John had named his first-born son for that German, because the young lieutenant had no children of his own. The tradition and the story that went with it had continued down the generations, joining that of Sean O’Harrigan. Siegfried’s people remembered their debts of honor.
Siegfried O’Harrigan’s name was at violent odds with his appearance. He was neither blond and tall, nor short and red-haired—and in fact, he was not Caucasian at all.
In this much, he matched the colonists of Bachman’s World, most of whom were of East Indian and Pakistani descent. In every other way, he was totally unlike them.
He had been in the military for most of his life, and had planned to stay in. He was happy in uniform, and for many of the colonists here, that was a totally foreign concept.
Both of those stories of his ancestors were in his mind as he stood, travel-weary and yet excited, before a massive piece of the machinery of war, a glorious hulk of purpose-built design. It was larger than a good many of the buildings of this far-off colony at the edges of human space.

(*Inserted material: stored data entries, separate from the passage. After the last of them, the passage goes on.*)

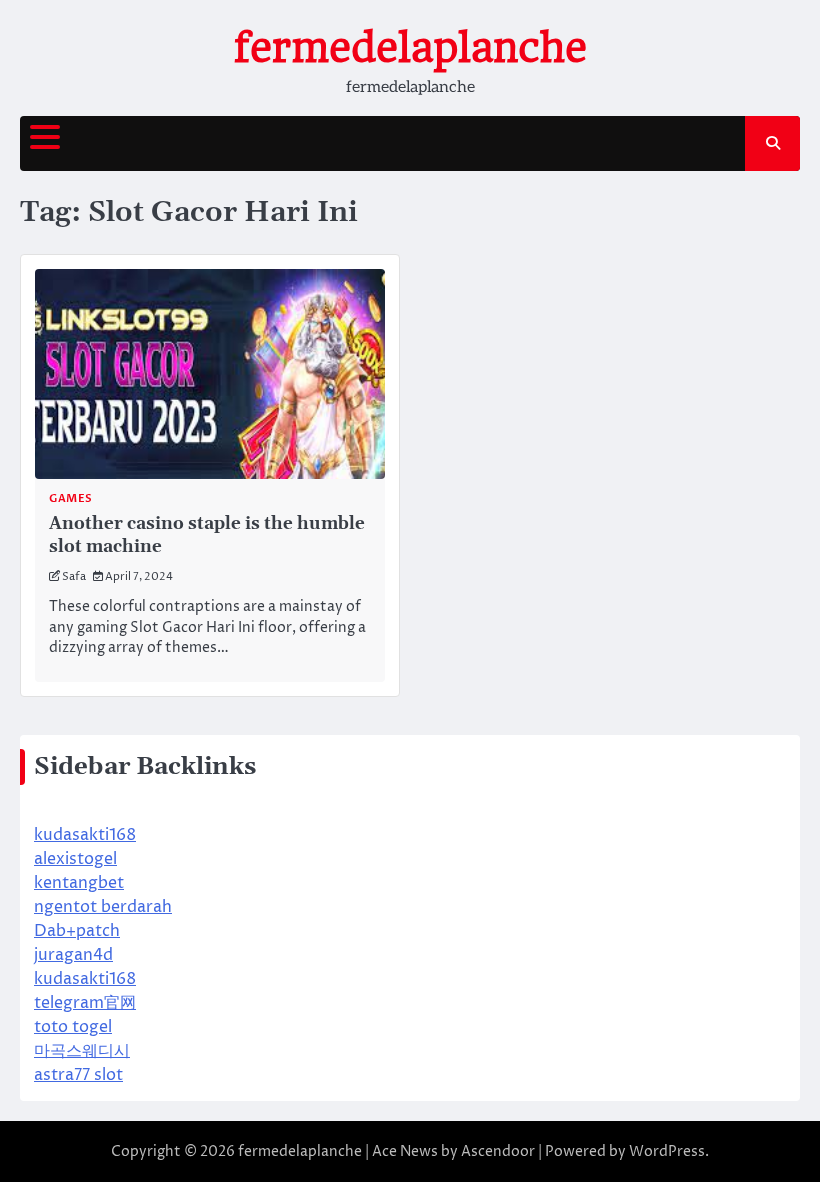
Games (71, 498)
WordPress (667, 1151)
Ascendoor (498, 1151)
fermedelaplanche (410, 48)
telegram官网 (85, 1003)
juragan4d (73, 955)
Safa (74, 576)
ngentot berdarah (103, 907)
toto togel (73, 1027)
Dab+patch (77, 931)
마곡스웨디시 (82, 1051)
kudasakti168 (85, 835)
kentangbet (79, 883)
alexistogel (75, 859)
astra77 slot (78, 1075)
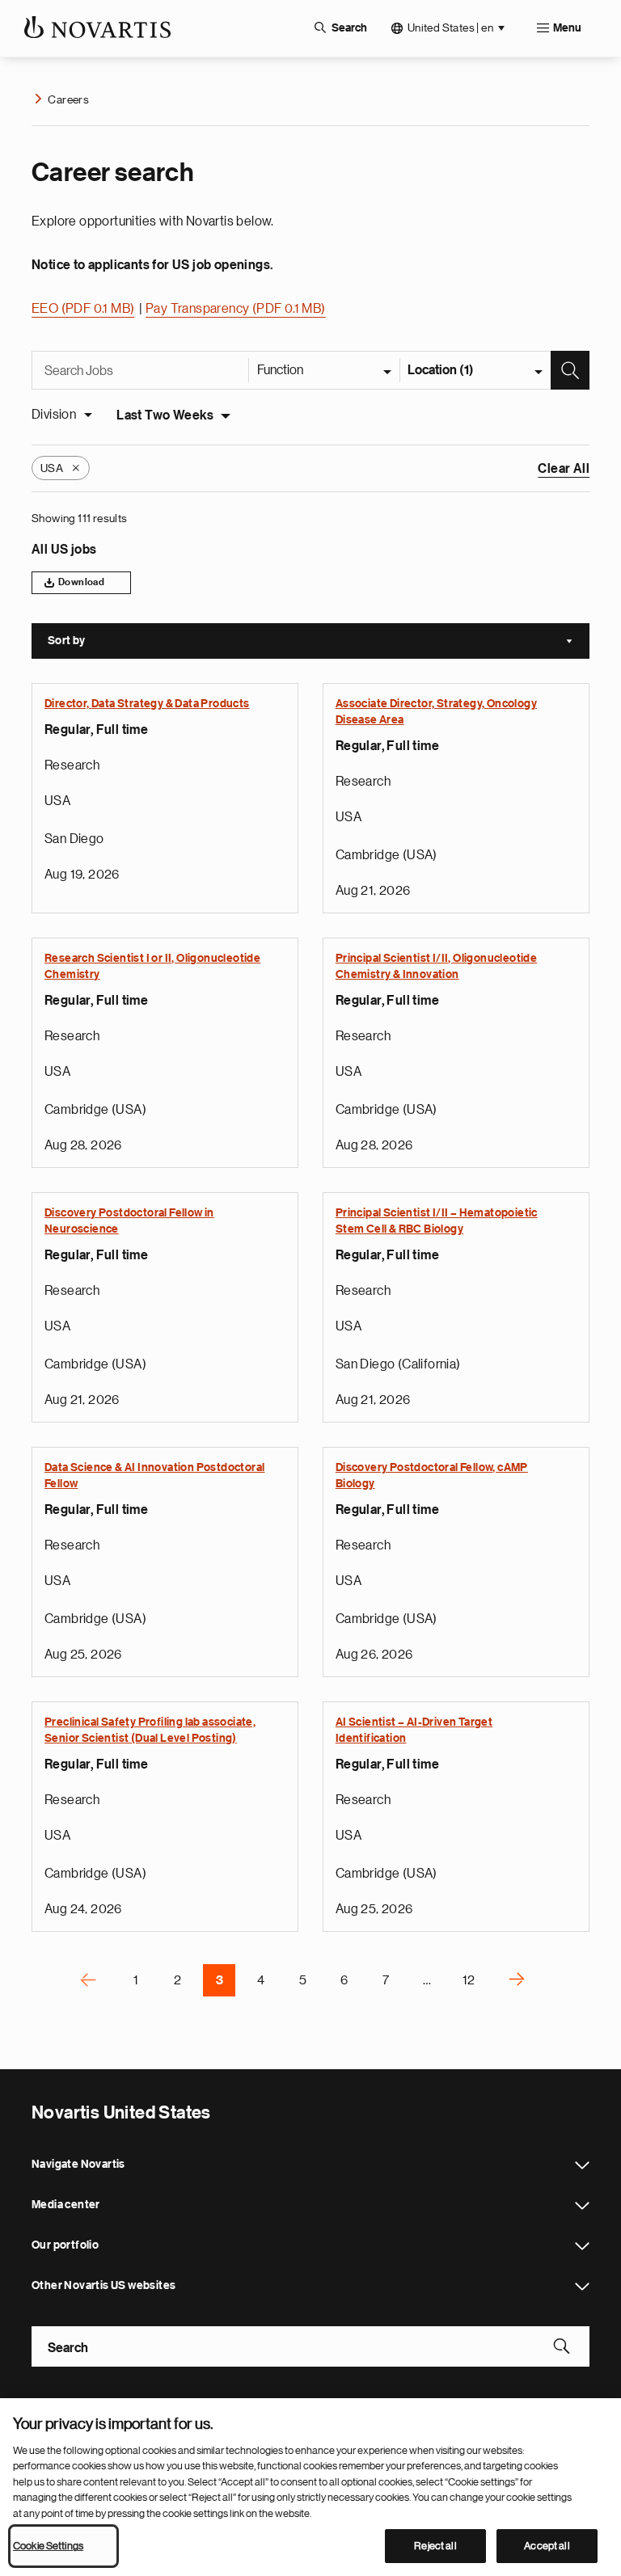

Bachman’s World. A poor colony known only for its single export of a medicinal desert plant, it was not a place likely to attract a tourist trade. Those who came here left because life was even harder in the slums of Calcutta, or the perpetually typhoon-swept mud-flats of Bangladesh. They were farmers, who grew vast acreages of the “saje” for export, and irrigated just enough land to feed themselves. A hot, dry wind blew sand into the tight curls of his hair and stirred the short sleeves of his desert-khaki uniform. It occurred to him that he could not have chosen a more appropriate setting for what was likely to prove a life-long exile, considering his hobby—his obsession. And yet, it was an exile he had chosen willingly, even eagerly.
This behemoth, this juggernaut, this mountain of gleaming metal, was a Bolo. Now, it was his Bolo, his partner. A partner whose workings he knew intimately . . . and whose thought processes suited his so perfectly that there might not be a similar match in all the Galaxy.
RML-1138. Outmoded now, and facing retirement—which, for a Bolo, meant deactivation.
Extinction, in other words. Bolos were more than “super-tanks,” more than war machines, for they were inhabited by some of the finest AIs in human space. When a Bolo was “retired,” so was the AI. Permanently.
There were those, even now, who were lobbying for AI rights, who equated deactivation with murder. They were opposed by any number of special-interest groups, beginning with religionists, who objected to the notion than anything housed in a “body” of electronic circuitry could be considered “human” enough to “murder.” No matter which side won, nothing would occur soon enough to save this particular Bolo.